Face à la pression de la rue, le président Pérez Molina a poussé sa vice-présidente à la démission, le 8 mai dernier. Roxana Baldetti est en effet fortement soupçonnée d’être à l’origine du réseau de détournement de taxes douanières. En plein scandale de corruption, les Guatémaltèques ont appris que le Trésor public a enregistré un déficit de plus de 22 millions de dollars. Une situation budgétaire dont pâtissent des services publics déjà peu efficaces.
« Le système de santé publique est totalement déficient, observe le sociologue Luis Fernando Mack, sociologue à la Faculté latino-américaine des sciences sociales (FLASCO) du Guatemala. Les conditions sont très précaires, il n’y a pas de médicaments, il y a des coupures d’électricité en plein milieu d’une opération car l’hôpital n’a pas pu payer la facture. » L’éducation nationale est elle aussi dans « un état déplorable », dénonce Juan Pérez, un instituteur venu manifester le 30 mai dernier. « Il y a parfois des jours sans nourriture pour les élèves, on manque de cahiers, de stylos, de tout ! » Le taux de réussite scolaire est le plus bas depuis 10 ans, tandis que les images d’écoles inondées ou qui s’effondrent sont devenues monnaie courante à la télévision.

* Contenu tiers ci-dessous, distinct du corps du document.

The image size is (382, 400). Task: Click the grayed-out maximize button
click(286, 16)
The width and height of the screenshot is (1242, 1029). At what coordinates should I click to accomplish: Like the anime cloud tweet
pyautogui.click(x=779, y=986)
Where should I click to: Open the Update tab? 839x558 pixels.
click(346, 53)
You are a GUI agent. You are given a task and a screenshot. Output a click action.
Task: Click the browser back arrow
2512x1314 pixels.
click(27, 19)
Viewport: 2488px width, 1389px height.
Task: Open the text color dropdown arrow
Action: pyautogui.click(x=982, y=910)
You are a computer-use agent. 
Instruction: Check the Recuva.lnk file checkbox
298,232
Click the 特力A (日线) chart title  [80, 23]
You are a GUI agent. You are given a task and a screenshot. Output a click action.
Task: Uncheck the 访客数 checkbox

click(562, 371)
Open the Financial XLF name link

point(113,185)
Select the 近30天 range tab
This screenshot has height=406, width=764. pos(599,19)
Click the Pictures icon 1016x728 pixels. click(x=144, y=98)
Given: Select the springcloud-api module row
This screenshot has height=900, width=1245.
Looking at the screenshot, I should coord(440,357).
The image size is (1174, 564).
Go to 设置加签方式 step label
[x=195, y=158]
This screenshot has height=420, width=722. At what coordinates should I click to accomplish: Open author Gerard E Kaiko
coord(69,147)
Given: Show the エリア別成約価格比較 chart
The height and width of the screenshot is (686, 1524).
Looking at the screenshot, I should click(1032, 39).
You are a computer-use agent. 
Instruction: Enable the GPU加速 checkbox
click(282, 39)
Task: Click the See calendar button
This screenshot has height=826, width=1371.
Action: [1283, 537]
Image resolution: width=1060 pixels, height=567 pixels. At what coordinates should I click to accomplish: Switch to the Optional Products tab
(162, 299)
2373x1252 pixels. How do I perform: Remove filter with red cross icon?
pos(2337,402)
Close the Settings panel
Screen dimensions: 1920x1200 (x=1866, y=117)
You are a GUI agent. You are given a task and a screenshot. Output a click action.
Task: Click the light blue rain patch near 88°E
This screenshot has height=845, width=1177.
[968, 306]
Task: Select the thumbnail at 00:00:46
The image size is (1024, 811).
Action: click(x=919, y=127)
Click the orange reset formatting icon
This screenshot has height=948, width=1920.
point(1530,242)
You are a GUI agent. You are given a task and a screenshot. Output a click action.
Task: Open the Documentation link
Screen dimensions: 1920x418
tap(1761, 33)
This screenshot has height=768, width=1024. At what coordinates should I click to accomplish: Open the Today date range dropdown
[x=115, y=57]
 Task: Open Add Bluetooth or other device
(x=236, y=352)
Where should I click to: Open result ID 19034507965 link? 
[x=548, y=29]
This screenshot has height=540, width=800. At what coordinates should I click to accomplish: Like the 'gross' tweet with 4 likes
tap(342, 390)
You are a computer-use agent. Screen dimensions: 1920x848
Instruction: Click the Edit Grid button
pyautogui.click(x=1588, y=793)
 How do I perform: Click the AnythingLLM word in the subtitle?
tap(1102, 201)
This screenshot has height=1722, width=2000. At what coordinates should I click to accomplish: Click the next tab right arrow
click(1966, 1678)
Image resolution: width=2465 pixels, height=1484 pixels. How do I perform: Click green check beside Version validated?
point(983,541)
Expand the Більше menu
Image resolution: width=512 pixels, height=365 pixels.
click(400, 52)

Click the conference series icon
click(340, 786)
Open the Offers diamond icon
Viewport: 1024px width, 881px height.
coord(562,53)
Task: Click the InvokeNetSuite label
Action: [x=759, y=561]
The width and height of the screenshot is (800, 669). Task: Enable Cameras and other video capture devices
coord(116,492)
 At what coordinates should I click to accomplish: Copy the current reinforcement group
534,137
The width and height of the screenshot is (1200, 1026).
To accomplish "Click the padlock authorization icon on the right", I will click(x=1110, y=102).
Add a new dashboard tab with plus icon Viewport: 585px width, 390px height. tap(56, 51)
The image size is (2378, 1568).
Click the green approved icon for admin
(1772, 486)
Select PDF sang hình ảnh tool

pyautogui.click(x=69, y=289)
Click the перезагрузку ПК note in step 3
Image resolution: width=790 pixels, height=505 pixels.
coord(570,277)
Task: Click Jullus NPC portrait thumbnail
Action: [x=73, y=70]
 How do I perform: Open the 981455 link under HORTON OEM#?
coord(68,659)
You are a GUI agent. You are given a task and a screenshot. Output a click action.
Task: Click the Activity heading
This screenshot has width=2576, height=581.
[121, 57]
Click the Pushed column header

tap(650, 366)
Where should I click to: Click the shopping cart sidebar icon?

« C’est le gouvernement le plus corrompu de toute l’histoire du pays, sans aucun doute, déplore Óscar Vásquez, secrétaire général d’Acción Ciudadana, une ONG qui lutte contre la corruption au Guatemala depuis près de 20 ans. Ils font énormément de mal aux institutions, ils ont pratiquement capturé l’État. Et il va falloir pratiquement reconstruire tout le pays après ce gouvernement. » Le Guatemala, au 115e rang sur 175 du classement mondial de l’ONG Transparency International sur la perception de la corruption, est pourtant coutumier des scandales de corruption. « Mais c’est la première fois au Guatemala qu’on arrive à faire bouger le système pour emprisonner des corrompus », insiste Óscar Vásquez.
Le 20 mai, la CICIG a révélé à la presse un nouveau scandale : plusieurs hauts fonctionnaires de l’Institut guatémaltèque de sécurité sociale (IGSS) ont signé un contrat illégal avec PISA, une entreprise censée se charger des dialyses péritonéales chez les malades du rein. Pour être autorisée à travailler dans les hôpitaux, l’entreprise a soudoyé les hauts fonctionnaires de la sécurité sociale en leur offrant l’équivalent de 16 % des 15 millions de dollars qu’a coûté le contrat. Or, PISA n’était pas spécialisée dans ce genre de dialyse, et depuis la signature de ce contrat, l’ONG Acción Ciudadana déplore 16 décès et des centaines de malades.